The shortbread biscuit is something with which I have an infinite love affair. I cannot find a better biscuit to top with icing, nor to have plain with a cup of tea or to dunk in chocolate when a particular harsh storm knocks at the door. They are as famous in a tartan tin as anything else you'd find at your gran's house and are all the better for it. These little lovies are changed ever so slightly with the addition of zesty lemon and fragrant almonds but don't fret as there's more than enough butter in here to keep them as crisp as you like!
Makes: 12-15 (depending on size)
Ingredients:
60g golden granulated sugar
40g caster sugar
2 lemons, zest
170g butter
200g plain flour
110g ground almonds
Extra caster sugar, for dusting
Start by beating together your sugars, lemon zest and butter to release the lemons' essential oils. Keep going for a solid 5 minutes or until the butter is nice and fluffy. Pop in the fridge to harden for around 20-30 minutes. Sift your flour in, and gently rub together with your fingertips using a quick twisting motion to ensure your hands don't stay in the bowl too long and warm it up. Sprinkle in your ground almonds and use a knife to cut it through the dough, adding a splash of water if it needs a little help coming together. Wrap the dough in cling film and leave to chill for another 30 minutes or so in the fridge.

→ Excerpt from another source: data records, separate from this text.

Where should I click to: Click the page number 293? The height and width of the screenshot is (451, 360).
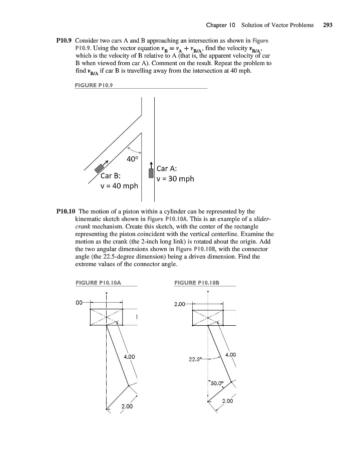[328, 25]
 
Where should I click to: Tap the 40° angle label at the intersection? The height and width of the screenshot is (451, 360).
[132, 160]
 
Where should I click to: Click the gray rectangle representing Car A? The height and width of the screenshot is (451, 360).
[151, 173]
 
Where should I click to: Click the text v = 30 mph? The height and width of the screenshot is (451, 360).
[175, 179]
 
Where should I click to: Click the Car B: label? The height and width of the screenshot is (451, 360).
[111, 176]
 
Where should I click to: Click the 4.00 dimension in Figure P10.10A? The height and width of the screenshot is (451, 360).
[129, 357]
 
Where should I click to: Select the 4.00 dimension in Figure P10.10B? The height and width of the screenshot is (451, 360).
[231, 355]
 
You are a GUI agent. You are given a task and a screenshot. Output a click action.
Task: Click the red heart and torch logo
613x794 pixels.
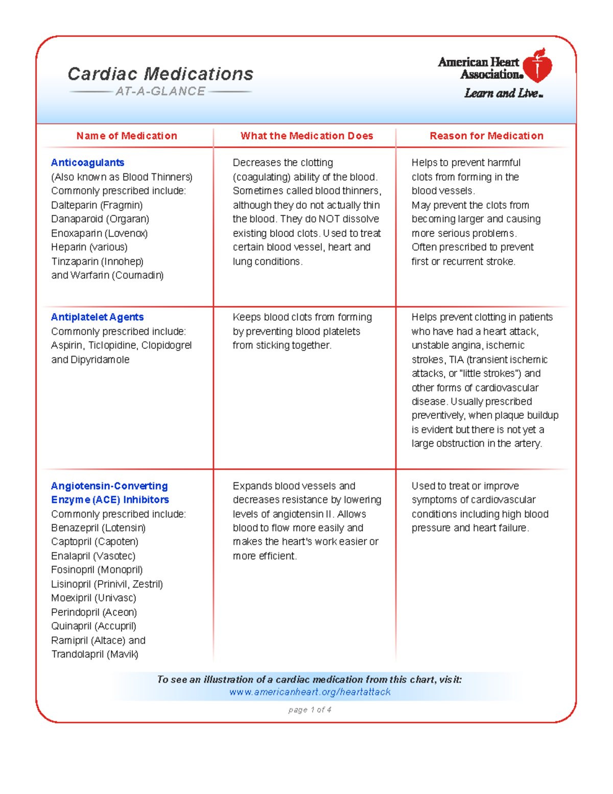click(x=537, y=66)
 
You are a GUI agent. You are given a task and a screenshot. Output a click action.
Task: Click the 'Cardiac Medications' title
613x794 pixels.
click(x=160, y=74)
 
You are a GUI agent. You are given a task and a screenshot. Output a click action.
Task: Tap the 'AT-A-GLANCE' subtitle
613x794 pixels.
click(x=160, y=92)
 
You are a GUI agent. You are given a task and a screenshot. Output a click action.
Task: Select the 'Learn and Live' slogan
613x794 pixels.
click(x=503, y=94)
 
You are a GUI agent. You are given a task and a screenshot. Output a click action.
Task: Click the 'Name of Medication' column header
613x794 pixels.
click(x=127, y=136)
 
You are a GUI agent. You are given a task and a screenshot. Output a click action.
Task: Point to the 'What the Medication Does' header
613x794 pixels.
click(x=306, y=136)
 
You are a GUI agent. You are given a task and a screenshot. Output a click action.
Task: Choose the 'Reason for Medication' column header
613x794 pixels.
click(x=486, y=136)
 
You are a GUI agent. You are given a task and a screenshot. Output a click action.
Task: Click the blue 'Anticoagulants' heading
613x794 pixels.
click(x=87, y=163)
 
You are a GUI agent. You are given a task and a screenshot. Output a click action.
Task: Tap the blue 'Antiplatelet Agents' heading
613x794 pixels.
click(x=97, y=317)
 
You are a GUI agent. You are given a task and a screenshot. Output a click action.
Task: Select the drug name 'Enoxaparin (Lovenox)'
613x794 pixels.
click(x=99, y=233)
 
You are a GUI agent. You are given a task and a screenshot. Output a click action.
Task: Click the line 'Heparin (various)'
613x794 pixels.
click(x=89, y=247)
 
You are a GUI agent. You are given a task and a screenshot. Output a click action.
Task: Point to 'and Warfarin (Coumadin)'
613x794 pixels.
click(x=107, y=275)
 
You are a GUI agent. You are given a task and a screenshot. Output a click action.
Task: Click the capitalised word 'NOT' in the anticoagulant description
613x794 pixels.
click(x=329, y=219)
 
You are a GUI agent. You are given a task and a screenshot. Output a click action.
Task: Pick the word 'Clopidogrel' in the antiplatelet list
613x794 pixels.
click(x=167, y=345)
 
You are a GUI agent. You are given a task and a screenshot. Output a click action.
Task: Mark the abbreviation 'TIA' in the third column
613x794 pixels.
click(x=456, y=359)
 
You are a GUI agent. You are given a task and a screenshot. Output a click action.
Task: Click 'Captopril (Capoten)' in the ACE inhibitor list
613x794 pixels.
click(x=95, y=541)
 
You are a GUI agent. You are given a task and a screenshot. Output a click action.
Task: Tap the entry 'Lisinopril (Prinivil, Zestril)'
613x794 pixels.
click(x=107, y=584)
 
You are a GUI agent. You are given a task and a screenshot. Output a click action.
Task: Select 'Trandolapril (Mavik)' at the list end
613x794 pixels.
click(x=95, y=654)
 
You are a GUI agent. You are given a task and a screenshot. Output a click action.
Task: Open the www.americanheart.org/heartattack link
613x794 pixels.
click(x=310, y=692)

Meanwhile, sprinkle some flour on to your work surface and if you're using a metal or marble rolling pin, pop it in the freezer for a few minutes to ensure it's super cold. Preheat your oven to 180c.
When the dough is nice and chilled, roll out to around 1cm thick and cut whatever shapes you'd like from it - for Valentine's I've done some lovely hearts but also some broken ones to stand in solidarity with those who indeed aren't looking for any type of love this year! Freehand is always fun with a sharp knife too. Transfer to a lined baking tray and bake for 10 minutes. Leave on the tray to harden for a good 10 minutes after they come out of the oven or they'll fall to pieces. When nearly cool, transfer to a cooling rack and sprinkle caster sugar over them from a height to ensure it sprinkles thinly and in a nice even layer. Leave to cool completely and then devour straight away with a cuppa!